-- Text shown --
In Loving Memory of
Maxine Marie James
6th August 1957 – 19th August 2021
It is with great sadness that we announce the passing of Maxine Marie James.
Maxine was a true child of the Windrush Generation. Born in Kingston Jamaica, she joined her family in England at the age of 12. She lived and went to school in Birmingham before moving to London to begin her working life in administration. She decided to further her education and obtained a Higher National Diploma in Business followed by a Postgraduate Diploma in Economic Development. She was a member of the Institute of Management Consultants.
Maxine was a trailblazer. In 1983, she co-founded Equinox Consulting, a management consultancy set up to promote economic, social, and political advancement for people of African and Caribbean descent. She organised training programmes and carried out ground-breaking research projects that shed light and found solutions to the seemingly intractable problems facing inner city and disadvantaged communities. She was an ardent champion of equality to make this country a better place
Maxine worked extensively across businesses, local governments, communities, health and education sectors. She was a treasurer at VOUCH UK, a charity for Jamaican children and a former chair of Haringey Refugee Consortium. She served as the community and business forum representative on Brixton Challenge Board, which was set up following the 1981 riots to regenerate Brixton. She was a former director of Business Link London Central, the Brixton Challenge Company Ltd and Haringey Refugee Consortium Ltd. She led on procurement issues on the Board of the Ethnic Minority Business Forum, which advised the Small Firms Minister in the then Department for Trade and Industry (DTI). She was a former director of Black Roof Community Housing Association, the Southeast London Community Foundation, and a Non-Executive Director of Kings College Hospital NHS Foundation Trust. She was a governor of a primary school in Lambeth and she was a former chair of the BME Leadership Forum, which was sponsored by the NHS Confederation and the Royal College of Nursing.
A passionate campaigner and activist, Maxine was an active member of the Labour Party for more than 20 years. She held several positions, most recently as chair of Streatham Constituency Labour Party – the first Black woman to hold this position in Streatham. She established the very first Labour Party Ethnic Minorities Forum in the UK, providing a template for other CLPs to follow. At the time of her passing, Maxine had just been elected to the London Labour Regional Executive Committee.
A devoted and loving life partner to William and proud mother to their daughter Kabuki Tayo whom she nurtured, Maxine leaves behind a brother, aunt, many cousins, nephews, nieces, colleagues and friends who love her and will sorely miss her. Her vivacious and caring spirit touched and impacted many.
She would want us to continue her struggle for the causes she strongly believed in: committing to the service of others, creating opportunities and improving lives.
She gave love to many and is loved by many. We will miss her.
May her soul rest in eternal perfect peace and power.

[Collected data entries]
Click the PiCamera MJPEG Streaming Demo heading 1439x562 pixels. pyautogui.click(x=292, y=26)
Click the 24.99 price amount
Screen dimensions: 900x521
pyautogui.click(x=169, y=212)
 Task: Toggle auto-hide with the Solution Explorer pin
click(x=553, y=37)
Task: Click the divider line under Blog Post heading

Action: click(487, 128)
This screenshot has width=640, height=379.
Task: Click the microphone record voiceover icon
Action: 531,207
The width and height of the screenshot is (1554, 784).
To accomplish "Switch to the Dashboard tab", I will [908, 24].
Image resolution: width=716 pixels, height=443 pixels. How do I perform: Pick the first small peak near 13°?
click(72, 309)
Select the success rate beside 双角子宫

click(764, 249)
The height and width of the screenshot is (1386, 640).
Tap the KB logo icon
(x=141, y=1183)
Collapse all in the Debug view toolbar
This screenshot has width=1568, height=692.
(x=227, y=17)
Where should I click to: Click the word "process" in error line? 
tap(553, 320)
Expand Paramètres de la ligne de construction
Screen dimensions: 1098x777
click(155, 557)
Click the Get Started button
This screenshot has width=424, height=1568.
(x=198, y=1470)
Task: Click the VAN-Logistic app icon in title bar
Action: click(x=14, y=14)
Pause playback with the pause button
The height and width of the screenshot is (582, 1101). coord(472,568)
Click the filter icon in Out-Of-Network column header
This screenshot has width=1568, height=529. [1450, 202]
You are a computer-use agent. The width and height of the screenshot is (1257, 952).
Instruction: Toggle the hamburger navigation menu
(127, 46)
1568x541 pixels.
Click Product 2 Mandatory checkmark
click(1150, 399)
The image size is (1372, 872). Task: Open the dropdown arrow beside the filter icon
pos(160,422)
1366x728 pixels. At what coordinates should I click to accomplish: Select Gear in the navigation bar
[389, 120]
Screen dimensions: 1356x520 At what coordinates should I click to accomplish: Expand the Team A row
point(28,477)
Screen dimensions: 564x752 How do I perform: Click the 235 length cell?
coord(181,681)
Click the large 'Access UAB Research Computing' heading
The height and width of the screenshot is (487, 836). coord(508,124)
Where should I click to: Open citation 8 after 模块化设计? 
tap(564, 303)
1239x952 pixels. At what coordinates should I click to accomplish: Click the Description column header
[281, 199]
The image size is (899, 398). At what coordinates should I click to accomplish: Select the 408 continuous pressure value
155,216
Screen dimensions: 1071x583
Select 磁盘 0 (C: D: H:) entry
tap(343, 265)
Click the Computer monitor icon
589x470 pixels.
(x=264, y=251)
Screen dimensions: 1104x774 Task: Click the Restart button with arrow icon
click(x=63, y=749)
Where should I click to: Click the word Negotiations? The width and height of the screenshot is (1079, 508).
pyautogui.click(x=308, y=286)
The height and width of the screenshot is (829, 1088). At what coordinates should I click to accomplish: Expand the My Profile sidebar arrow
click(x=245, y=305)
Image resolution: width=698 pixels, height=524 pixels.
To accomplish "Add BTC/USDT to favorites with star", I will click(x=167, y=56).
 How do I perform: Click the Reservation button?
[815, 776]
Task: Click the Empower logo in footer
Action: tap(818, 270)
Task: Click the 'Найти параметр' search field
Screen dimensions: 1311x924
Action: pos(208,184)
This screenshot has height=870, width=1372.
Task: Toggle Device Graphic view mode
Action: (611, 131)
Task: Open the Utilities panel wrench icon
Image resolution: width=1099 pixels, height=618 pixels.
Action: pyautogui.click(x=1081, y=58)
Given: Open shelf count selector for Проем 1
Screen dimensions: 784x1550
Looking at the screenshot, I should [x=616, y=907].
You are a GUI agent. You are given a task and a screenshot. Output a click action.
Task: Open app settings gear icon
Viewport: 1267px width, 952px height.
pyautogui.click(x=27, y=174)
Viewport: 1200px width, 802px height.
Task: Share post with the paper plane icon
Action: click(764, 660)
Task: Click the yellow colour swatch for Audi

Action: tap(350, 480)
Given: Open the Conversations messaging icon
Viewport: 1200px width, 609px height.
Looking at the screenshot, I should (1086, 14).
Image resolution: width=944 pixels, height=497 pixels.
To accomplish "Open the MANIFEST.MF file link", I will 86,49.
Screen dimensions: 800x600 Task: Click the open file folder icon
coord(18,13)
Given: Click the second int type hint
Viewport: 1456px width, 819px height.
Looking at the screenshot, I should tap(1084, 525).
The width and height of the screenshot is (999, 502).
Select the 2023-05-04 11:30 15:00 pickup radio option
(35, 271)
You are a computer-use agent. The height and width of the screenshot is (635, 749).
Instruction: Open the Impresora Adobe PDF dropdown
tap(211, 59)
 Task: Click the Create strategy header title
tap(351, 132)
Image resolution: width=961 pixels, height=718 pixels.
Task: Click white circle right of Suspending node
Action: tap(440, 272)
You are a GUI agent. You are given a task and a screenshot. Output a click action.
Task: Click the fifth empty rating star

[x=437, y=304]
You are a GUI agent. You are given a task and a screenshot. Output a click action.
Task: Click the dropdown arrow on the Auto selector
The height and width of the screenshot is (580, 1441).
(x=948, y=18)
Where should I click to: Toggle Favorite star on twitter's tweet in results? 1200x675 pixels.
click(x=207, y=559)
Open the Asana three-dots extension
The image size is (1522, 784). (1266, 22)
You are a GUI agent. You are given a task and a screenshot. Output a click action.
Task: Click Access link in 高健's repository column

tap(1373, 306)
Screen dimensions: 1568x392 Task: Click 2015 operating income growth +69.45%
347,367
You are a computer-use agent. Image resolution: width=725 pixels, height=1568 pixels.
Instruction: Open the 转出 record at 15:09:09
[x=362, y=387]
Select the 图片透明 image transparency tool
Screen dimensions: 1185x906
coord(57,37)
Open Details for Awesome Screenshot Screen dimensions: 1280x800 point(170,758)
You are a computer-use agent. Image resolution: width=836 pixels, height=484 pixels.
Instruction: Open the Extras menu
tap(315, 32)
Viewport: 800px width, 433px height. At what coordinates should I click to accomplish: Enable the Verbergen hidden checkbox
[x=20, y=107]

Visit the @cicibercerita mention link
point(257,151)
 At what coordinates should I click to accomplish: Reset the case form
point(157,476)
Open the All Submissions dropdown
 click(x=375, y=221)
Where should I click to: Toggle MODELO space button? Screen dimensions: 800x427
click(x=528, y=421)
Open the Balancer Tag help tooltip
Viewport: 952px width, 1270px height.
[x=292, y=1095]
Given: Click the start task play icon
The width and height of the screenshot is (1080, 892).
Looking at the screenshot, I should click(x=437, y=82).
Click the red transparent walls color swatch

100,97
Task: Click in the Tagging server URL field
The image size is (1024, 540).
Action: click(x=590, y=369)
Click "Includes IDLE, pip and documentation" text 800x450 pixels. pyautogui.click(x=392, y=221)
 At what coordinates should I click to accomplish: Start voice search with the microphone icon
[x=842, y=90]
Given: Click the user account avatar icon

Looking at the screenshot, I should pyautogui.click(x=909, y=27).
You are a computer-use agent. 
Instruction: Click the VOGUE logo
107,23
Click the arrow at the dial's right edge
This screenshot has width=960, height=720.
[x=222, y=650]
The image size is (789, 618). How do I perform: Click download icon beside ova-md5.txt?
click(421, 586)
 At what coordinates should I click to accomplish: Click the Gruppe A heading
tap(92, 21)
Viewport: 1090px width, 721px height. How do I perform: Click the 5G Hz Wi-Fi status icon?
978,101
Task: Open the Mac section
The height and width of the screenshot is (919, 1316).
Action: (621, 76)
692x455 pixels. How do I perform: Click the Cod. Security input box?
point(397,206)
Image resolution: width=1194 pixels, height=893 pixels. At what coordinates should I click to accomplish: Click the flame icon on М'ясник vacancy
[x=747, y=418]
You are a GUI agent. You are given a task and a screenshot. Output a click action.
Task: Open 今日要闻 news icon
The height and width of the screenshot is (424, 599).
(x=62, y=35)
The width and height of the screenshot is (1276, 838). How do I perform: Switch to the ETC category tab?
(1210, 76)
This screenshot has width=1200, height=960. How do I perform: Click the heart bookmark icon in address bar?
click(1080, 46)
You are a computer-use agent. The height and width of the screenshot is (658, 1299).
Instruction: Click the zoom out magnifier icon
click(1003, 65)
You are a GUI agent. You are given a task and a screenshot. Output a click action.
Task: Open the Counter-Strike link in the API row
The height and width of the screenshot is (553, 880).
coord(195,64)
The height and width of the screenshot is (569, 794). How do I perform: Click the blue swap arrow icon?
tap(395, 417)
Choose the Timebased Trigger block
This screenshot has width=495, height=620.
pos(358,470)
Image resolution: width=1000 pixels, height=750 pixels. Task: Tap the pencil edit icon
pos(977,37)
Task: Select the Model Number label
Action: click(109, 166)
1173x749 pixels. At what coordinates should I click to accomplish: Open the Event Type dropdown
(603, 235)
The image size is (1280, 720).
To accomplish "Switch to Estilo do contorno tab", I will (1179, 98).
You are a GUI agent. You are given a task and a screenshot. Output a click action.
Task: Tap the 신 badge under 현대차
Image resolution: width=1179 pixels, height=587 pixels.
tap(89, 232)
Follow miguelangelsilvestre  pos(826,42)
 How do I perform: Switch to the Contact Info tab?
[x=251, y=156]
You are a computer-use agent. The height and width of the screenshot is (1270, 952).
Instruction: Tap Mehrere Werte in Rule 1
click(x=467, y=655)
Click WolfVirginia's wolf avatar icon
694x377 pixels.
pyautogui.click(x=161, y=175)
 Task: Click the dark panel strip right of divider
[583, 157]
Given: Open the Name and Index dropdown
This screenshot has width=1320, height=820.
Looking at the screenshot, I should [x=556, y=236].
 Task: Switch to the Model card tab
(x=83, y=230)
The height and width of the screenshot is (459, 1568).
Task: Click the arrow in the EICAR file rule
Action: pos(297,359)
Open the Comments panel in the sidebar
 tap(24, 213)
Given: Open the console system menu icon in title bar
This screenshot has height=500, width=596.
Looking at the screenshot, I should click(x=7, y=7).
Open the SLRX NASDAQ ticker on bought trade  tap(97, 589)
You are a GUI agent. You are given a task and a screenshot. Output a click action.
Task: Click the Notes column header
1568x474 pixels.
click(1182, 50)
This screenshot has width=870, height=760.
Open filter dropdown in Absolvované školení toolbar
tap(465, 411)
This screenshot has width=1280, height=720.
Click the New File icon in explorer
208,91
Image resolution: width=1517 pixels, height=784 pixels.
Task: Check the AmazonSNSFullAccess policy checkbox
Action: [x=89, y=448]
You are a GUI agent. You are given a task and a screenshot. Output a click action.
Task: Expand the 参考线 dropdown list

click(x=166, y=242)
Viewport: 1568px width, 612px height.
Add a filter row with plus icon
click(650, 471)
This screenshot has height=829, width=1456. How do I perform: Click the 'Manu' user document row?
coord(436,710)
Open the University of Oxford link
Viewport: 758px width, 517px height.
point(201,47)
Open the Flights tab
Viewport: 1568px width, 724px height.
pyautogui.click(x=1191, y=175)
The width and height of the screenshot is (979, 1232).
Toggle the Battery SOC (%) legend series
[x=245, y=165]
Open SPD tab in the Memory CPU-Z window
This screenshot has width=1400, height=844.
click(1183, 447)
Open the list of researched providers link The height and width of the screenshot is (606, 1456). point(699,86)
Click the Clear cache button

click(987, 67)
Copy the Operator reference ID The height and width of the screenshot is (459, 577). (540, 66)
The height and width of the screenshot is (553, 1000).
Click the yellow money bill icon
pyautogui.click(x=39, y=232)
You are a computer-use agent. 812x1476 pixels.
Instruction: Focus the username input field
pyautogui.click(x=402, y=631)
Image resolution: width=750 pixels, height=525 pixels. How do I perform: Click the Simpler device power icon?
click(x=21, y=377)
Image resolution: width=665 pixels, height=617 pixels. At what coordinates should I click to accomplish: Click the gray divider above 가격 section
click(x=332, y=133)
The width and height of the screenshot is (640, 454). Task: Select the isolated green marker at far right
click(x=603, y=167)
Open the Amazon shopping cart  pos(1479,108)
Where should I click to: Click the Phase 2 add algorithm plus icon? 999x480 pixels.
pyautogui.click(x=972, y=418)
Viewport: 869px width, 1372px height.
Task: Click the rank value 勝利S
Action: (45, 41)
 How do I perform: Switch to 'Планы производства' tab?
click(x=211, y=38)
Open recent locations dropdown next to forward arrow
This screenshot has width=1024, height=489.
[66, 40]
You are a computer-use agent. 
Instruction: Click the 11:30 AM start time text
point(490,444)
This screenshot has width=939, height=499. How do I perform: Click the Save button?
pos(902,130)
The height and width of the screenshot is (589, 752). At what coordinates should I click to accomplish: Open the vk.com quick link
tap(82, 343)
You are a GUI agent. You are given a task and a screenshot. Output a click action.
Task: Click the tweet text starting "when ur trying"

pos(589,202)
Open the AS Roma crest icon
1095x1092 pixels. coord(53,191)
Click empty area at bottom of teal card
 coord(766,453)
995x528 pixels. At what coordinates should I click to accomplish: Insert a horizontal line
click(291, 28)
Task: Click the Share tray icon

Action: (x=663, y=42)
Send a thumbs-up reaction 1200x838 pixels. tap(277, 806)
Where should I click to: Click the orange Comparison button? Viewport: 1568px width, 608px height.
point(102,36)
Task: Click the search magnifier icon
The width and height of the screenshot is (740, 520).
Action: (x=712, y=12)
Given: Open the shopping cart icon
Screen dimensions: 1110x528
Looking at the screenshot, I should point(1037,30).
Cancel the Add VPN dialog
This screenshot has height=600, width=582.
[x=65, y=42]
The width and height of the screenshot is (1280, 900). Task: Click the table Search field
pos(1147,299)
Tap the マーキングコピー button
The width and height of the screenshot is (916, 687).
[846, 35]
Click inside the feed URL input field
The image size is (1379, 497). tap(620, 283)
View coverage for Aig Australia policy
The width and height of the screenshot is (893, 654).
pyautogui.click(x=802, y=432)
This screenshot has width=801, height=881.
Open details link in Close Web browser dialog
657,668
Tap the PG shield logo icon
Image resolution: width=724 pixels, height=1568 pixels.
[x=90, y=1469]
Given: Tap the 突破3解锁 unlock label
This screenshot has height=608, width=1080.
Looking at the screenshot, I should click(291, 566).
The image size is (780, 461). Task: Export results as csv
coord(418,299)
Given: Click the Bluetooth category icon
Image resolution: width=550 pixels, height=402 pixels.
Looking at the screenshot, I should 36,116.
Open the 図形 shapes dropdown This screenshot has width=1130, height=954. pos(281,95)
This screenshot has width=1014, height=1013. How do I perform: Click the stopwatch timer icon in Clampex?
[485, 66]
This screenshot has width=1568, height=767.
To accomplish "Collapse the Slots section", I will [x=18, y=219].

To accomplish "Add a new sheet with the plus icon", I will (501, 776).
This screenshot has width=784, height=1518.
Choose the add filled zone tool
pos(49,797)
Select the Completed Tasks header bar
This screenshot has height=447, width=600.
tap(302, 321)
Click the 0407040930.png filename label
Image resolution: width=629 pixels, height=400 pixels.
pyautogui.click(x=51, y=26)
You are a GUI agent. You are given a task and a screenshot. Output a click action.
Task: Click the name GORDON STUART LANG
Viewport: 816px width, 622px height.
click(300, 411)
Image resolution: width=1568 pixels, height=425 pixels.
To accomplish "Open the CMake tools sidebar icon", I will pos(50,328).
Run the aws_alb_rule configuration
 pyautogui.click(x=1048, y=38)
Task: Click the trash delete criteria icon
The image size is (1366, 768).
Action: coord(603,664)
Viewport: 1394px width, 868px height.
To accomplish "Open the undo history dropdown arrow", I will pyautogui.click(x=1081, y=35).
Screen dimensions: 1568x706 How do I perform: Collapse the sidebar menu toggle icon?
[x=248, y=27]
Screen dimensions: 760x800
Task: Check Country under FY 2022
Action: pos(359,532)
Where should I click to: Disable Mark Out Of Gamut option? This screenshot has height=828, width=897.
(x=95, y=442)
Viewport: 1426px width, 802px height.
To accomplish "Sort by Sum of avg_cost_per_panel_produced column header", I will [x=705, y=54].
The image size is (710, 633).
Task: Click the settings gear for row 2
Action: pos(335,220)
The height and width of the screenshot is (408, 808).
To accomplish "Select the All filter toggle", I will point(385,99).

-- Work request --
In the memorial notice, what year did Maxine Marie James co-found Equinox Consulting?

-- Task answer --
1983